INSTRUCTIONS TO FOLLOW — Without omitting anything, return the records precisely as given.

++++ RECORD SET ++++

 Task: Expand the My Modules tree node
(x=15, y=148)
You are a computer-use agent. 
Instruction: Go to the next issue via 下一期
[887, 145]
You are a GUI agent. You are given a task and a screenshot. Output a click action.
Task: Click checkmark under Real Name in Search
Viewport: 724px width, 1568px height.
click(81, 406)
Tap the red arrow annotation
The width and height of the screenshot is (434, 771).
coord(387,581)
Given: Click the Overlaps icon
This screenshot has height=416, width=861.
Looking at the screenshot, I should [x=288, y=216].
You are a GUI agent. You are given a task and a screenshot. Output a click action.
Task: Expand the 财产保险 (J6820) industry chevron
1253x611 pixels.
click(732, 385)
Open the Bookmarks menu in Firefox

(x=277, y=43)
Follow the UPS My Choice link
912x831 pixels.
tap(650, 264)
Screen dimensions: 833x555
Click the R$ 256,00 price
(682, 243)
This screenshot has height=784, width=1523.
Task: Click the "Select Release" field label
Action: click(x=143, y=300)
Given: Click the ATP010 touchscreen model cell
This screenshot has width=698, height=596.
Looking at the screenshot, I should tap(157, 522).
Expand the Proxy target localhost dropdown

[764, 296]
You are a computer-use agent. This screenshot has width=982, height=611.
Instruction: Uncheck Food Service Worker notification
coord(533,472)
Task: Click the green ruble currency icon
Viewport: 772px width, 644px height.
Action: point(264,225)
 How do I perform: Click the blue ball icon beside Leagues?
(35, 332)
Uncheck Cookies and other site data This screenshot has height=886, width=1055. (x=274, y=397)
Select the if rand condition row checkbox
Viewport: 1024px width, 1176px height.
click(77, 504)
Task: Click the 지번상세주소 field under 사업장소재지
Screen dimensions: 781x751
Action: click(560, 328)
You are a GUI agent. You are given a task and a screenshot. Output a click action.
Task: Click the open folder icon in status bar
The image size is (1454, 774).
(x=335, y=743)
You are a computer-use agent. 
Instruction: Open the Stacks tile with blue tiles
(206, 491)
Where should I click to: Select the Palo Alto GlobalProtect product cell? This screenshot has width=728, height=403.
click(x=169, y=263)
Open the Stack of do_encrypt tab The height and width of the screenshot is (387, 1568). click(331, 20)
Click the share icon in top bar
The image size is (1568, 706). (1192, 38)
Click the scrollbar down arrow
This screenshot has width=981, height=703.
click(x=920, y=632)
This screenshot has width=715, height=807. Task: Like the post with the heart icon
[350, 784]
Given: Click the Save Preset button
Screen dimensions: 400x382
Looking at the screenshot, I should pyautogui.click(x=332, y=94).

++++

ANSWER AREA —
 Task: Expand the My Modules tree node
(x=15, y=148)
You are a computer-use agent. 
Instruction: Go to the next issue via 下一期
[887, 145]
You are a GUI agent. You are given a task and a screenshot. Output a click action.
Task: Click checkmark under Real Name in Search
Viewport: 724px width, 1568px height.
click(81, 406)
Tap the red arrow annotation
The width and height of the screenshot is (434, 771).
coord(387,581)
Given: Click the Overlaps icon
This screenshot has height=416, width=861.
Looking at the screenshot, I should [x=288, y=216].
You are a GUI agent. You are given a task and a screenshot. Output a click action.
Task: Expand the 财产保险 (J6820) industry chevron
1253x611 pixels.
click(732, 385)
Open the Bookmarks menu in Firefox

(x=277, y=43)
Follow the UPS My Choice link
912x831 pixels.
tap(650, 264)
Screen dimensions: 833x555
Click the R$ 256,00 price
(682, 243)
This screenshot has height=784, width=1523.
Task: Click the "Select Release" field label
Action: click(x=143, y=300)
Given: Click the ATP010 touchscreen model cell
This screenshot has width=698, height=596.
Looking at the screenshot, I should tap(157, 522).
Expand the Proxy target localhost dropdown

[764, 296]
You are a computer-use agent. This screenshot has width=982, height=611.
Instruction: Uncheck Food Service Worker notification
coord(533,472)
Task: Click the green ruble currency icon
Viewport: 772px width, 644px height.
Action: point(264,225)
 How do I perform: Click the blue ball icon beside Leagues?
(35, 332)
Uncheck Cookies and other site data This screenshot has height=886, width=1055. (x=274, y=397)
Select the if rand condition row checkbox
Viewport: 1024px width, 1176px height.
click(77, 504)
Task: Click the 지번상세주소 field under 사업장소재지
Screen dimensions: 781x751
Action: click(560, 328)
You are a GUI agent. You are given a task and a screenshot. Output a click action.
Task: Click the open folder icon in status bar
The image size is (1454, 774).
(x=335, y=743)
You are a computer-use agent. 
Instruction: Open the Stacks tile with blue tiles
(206, 491)
Where should I click to: Select the Palo Alto GlobalProtect product cell? This screenshot has width=728, height=403.
click(x=169, y=263)
Open the Stack of do_encrypt tab The height and width of the screenshot is (387, 1568). click(331, 20)
Click the share icon in top bar
The image size is (1568, 706). (1192, 38)
Click the scrollbar down arrow
This screenshot has width=981, height=703.
click(x=920, y=632)
This screenshot has width=715, height=807. Task: Like the post with the heart icon
[350, 784]
Given: Click the Save Preset button
Screen dimensions: 400x382
Looking at the screenshot, I should pyautogui.click(x=332, y=94).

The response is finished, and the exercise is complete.